>>>

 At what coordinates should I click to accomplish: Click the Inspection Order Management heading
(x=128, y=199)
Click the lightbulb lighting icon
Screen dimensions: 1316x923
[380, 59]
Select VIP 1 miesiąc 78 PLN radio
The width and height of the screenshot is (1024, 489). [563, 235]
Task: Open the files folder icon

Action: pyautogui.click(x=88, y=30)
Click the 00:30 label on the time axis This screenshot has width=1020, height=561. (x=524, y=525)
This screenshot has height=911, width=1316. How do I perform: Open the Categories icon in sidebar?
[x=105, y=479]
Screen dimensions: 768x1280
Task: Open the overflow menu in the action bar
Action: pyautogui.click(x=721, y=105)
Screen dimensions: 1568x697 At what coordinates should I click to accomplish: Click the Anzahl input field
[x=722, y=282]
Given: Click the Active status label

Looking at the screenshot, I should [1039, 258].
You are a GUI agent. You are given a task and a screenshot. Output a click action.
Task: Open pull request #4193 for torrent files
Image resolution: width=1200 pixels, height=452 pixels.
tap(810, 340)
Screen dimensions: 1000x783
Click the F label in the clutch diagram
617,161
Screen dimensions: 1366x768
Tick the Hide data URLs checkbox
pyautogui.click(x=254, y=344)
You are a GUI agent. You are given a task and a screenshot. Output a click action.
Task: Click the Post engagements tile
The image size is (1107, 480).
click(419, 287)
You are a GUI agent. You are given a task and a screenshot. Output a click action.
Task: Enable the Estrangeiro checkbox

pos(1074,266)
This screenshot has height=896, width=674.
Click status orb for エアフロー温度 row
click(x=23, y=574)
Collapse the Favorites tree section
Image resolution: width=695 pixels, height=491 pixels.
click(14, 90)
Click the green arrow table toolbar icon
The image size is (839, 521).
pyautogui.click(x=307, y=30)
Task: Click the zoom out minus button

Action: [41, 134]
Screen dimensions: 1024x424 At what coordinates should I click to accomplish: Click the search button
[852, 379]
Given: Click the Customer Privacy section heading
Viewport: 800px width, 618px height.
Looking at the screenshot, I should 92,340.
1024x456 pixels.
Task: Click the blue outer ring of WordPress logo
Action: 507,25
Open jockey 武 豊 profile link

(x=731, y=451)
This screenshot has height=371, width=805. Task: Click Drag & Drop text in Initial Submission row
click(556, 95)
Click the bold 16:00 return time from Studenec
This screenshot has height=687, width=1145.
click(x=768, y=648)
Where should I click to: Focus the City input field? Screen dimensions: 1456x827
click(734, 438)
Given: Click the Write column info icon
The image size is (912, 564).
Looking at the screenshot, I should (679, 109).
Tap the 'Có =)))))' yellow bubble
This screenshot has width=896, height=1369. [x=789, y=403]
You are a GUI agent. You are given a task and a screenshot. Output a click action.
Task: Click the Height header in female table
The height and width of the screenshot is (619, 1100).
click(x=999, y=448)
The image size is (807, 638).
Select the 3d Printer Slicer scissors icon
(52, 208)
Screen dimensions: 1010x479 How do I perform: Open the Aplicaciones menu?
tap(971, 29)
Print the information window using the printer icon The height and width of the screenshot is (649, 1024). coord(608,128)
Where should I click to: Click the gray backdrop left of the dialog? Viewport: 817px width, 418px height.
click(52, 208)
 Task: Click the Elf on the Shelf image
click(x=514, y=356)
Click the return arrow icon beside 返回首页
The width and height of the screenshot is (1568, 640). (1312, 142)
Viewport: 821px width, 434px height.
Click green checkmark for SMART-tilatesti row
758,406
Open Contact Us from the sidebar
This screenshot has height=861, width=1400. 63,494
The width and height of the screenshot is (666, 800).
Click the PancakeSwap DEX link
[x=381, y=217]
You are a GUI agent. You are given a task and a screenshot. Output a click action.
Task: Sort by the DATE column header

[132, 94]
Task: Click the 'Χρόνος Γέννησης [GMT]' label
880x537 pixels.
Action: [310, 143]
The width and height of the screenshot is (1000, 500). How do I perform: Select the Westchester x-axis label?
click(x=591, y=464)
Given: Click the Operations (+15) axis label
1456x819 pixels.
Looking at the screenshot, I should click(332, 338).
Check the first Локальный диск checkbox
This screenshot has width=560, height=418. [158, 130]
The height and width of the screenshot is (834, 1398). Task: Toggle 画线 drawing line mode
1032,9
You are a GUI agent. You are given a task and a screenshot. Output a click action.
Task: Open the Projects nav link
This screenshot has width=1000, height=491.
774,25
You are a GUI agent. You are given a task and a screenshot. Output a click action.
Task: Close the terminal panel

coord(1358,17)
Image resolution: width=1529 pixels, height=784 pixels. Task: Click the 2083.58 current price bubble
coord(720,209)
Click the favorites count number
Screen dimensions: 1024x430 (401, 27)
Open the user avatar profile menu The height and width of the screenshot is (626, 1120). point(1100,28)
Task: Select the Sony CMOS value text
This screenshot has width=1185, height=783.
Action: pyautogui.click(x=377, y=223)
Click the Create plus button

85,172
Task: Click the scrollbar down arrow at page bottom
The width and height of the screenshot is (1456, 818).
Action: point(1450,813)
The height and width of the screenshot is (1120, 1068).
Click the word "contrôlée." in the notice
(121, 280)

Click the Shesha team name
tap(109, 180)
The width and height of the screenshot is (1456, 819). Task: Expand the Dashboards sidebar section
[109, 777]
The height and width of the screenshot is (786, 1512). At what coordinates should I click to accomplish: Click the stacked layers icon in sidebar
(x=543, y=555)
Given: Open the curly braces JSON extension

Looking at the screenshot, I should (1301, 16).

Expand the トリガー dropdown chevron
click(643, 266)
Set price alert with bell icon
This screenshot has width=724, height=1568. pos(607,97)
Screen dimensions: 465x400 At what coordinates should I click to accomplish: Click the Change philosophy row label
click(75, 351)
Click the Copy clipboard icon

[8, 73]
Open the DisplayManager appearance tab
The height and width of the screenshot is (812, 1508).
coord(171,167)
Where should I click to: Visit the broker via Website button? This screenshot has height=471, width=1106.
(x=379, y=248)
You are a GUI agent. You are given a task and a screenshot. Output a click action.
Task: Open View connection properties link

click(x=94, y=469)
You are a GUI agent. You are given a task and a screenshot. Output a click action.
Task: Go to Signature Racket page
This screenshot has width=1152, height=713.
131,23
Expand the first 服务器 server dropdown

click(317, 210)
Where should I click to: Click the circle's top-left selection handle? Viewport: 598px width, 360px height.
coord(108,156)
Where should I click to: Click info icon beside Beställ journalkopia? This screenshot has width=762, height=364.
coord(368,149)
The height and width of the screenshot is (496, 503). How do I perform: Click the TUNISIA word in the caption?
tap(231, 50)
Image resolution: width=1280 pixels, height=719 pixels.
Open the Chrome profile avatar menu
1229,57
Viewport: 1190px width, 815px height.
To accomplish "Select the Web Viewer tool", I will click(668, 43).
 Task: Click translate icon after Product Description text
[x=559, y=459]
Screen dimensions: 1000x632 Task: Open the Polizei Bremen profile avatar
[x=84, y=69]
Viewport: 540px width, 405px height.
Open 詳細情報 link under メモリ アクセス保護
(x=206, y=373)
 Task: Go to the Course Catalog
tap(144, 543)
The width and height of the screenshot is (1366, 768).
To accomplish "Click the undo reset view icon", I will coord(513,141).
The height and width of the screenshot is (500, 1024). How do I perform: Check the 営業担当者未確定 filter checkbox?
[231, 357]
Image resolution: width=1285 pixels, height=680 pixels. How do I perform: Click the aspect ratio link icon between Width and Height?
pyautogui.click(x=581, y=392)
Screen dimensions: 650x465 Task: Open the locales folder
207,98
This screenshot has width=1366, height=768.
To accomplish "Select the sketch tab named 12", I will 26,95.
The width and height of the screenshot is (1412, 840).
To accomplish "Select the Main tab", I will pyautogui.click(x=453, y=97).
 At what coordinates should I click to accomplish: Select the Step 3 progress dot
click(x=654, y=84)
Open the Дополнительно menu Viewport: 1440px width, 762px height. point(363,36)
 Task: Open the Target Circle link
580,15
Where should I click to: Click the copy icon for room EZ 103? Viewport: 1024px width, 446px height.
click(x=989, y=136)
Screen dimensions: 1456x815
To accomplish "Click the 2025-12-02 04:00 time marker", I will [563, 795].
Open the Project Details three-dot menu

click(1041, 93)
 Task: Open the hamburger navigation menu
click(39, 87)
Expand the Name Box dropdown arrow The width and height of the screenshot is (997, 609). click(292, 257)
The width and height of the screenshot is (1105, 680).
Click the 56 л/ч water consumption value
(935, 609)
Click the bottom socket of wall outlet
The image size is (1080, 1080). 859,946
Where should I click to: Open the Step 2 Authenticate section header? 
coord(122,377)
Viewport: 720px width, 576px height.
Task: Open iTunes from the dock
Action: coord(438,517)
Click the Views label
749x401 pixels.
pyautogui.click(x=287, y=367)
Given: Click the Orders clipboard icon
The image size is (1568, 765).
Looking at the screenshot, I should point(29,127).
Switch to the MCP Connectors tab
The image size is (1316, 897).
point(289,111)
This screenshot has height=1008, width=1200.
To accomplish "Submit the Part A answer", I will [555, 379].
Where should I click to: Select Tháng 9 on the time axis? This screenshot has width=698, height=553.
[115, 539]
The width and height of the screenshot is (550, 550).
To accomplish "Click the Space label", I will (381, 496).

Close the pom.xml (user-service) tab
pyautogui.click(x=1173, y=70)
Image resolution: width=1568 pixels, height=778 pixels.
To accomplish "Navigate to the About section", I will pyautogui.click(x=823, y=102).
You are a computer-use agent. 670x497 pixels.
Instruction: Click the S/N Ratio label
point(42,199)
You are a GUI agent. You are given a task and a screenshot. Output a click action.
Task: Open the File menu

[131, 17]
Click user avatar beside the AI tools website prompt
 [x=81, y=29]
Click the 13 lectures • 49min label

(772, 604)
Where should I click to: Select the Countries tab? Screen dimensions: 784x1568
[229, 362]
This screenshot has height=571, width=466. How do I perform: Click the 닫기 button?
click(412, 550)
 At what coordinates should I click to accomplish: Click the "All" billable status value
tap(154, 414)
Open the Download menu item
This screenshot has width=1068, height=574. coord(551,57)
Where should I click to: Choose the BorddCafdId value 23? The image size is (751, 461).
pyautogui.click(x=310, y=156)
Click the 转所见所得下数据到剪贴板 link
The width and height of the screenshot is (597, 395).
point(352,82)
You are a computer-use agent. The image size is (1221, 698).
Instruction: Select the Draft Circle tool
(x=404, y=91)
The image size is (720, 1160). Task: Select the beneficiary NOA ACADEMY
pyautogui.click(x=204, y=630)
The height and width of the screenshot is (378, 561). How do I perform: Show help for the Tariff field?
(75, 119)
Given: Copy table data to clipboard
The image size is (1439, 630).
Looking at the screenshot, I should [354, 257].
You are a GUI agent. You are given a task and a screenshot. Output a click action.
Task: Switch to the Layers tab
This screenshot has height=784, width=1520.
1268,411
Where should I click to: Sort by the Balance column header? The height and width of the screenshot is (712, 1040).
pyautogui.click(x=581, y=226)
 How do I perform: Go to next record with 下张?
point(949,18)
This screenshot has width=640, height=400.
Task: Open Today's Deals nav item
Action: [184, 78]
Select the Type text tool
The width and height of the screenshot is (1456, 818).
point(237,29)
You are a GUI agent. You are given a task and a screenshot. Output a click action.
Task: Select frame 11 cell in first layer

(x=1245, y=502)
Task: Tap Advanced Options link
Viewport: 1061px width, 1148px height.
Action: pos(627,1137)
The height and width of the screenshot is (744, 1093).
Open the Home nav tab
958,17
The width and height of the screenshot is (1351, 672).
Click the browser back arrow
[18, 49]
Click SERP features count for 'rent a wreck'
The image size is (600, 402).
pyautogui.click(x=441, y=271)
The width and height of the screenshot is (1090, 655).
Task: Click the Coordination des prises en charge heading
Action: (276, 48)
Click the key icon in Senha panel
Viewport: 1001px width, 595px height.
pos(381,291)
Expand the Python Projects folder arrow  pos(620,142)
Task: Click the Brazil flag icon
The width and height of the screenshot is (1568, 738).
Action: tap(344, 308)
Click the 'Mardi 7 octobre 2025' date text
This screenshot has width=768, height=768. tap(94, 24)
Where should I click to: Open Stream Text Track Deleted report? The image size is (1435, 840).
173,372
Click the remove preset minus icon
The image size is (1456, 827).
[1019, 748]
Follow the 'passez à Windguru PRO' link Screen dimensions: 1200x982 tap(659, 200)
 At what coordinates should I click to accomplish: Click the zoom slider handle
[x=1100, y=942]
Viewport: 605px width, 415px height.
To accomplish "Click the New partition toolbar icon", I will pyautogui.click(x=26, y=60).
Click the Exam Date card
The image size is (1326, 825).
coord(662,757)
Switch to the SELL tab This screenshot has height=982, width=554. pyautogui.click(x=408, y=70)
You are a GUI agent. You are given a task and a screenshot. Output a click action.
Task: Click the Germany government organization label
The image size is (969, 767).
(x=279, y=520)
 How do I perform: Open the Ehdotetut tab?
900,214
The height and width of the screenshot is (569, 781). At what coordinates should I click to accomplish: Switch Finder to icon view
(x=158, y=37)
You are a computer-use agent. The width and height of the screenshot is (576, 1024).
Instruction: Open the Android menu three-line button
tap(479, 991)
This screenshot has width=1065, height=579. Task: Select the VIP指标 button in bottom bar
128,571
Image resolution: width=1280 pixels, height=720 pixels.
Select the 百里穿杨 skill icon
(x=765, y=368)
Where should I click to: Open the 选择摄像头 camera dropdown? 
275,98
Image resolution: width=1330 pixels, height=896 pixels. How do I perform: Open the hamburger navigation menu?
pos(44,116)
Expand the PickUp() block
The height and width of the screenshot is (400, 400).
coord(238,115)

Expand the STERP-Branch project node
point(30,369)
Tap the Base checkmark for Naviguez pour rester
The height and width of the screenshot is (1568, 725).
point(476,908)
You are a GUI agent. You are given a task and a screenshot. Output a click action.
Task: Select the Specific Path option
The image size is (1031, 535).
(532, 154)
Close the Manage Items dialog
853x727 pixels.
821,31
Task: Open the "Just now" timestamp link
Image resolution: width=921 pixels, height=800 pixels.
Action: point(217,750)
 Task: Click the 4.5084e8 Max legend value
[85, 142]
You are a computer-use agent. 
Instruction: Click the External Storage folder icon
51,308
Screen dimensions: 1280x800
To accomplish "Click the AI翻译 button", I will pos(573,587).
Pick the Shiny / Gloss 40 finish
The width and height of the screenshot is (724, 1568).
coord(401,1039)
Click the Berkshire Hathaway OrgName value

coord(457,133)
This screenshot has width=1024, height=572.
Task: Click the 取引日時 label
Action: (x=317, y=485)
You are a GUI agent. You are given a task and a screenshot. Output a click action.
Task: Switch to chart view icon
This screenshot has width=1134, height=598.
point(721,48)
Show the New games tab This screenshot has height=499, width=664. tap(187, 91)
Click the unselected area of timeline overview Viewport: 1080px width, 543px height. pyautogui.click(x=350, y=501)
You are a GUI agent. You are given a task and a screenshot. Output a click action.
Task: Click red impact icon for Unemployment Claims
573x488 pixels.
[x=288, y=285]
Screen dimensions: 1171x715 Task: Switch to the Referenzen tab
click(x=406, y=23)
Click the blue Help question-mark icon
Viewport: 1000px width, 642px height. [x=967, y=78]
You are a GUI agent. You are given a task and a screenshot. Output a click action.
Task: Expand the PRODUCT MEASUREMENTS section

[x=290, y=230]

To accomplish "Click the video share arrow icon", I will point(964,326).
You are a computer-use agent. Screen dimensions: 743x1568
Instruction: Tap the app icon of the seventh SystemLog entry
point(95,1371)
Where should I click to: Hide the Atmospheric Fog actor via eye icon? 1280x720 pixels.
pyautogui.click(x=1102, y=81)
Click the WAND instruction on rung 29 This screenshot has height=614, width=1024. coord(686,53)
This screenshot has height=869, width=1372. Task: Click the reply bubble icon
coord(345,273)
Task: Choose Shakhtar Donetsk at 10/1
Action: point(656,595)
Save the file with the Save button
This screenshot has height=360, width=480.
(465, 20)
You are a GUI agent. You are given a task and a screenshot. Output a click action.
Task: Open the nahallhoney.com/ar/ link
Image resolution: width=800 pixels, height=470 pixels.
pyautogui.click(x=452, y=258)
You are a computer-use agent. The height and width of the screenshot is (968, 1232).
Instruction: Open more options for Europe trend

<<<

[Activity]: Look above for the line holding "Click the return arrow icon beside 返回首页", then set down exactly that line and every line after it up to and including the line holding "Task: Select the Sony CMOS value text", with nothing else.

[Reply to the exercise]:
Click the return arrow icon beside 返回首页
The width and height of the screenshot is (1568, 640). (1312, 142)
Viewport: 821px width, 434px height.
Click green checkmark for SMART-tilatesti row
758,406
Open Contact Us from the sidebar
This screenshot has height=861, width=1400. 63,494
The width and height of the screenshot is (666, 800).
Click the PancakeSwap DEX link
[x=381, y=217]
You are a GUI agent. You are given a task and a screenshot. Output a click action.
Task: Sort by the DATE column header

[132, 94]
Task: Click the 'Χρόνος Γέννησης [GMT]' label
880x537 pixels.
Action: [310, 143]
The width and height of the screenshot is (1000, 500). How do I perform: Select the Westchester x-axis label?
click(x=591, y=464)
Given: Click the Operations (+15) axis label
1456x819 pixels.
Looking at the screenshot, I should click(332, 338).
Check the first Локальный диск checkbox
This screenshot has width=560, height=418. [158, 130]
The height and width of the screenshot is (834, 1398). Task: Toggle 画线 drawing line mode
1032,9
You are a GUI agent. You are given a task and a screenshot. Output a click action.
Task: Open the Projects nav link
This screenshot has width=1000, height=491.
774,25
You are a GUI agent. You are given a task and a screenshot. Output a click action.
Task: Close the terminal panel

coord(1358,17)
Image resolution: width=1529 pixels, height=784 pixels. Task: Click the 2083.58 current price bubble
coord(720,209)
Click the favorites count number
Screen dimensions: 1024x430 (401, 27)
Open the user avatar profile menu The height and width of the screenshot is (626, 1120). point(1100,28)
Task: Select the Sony CMOS value text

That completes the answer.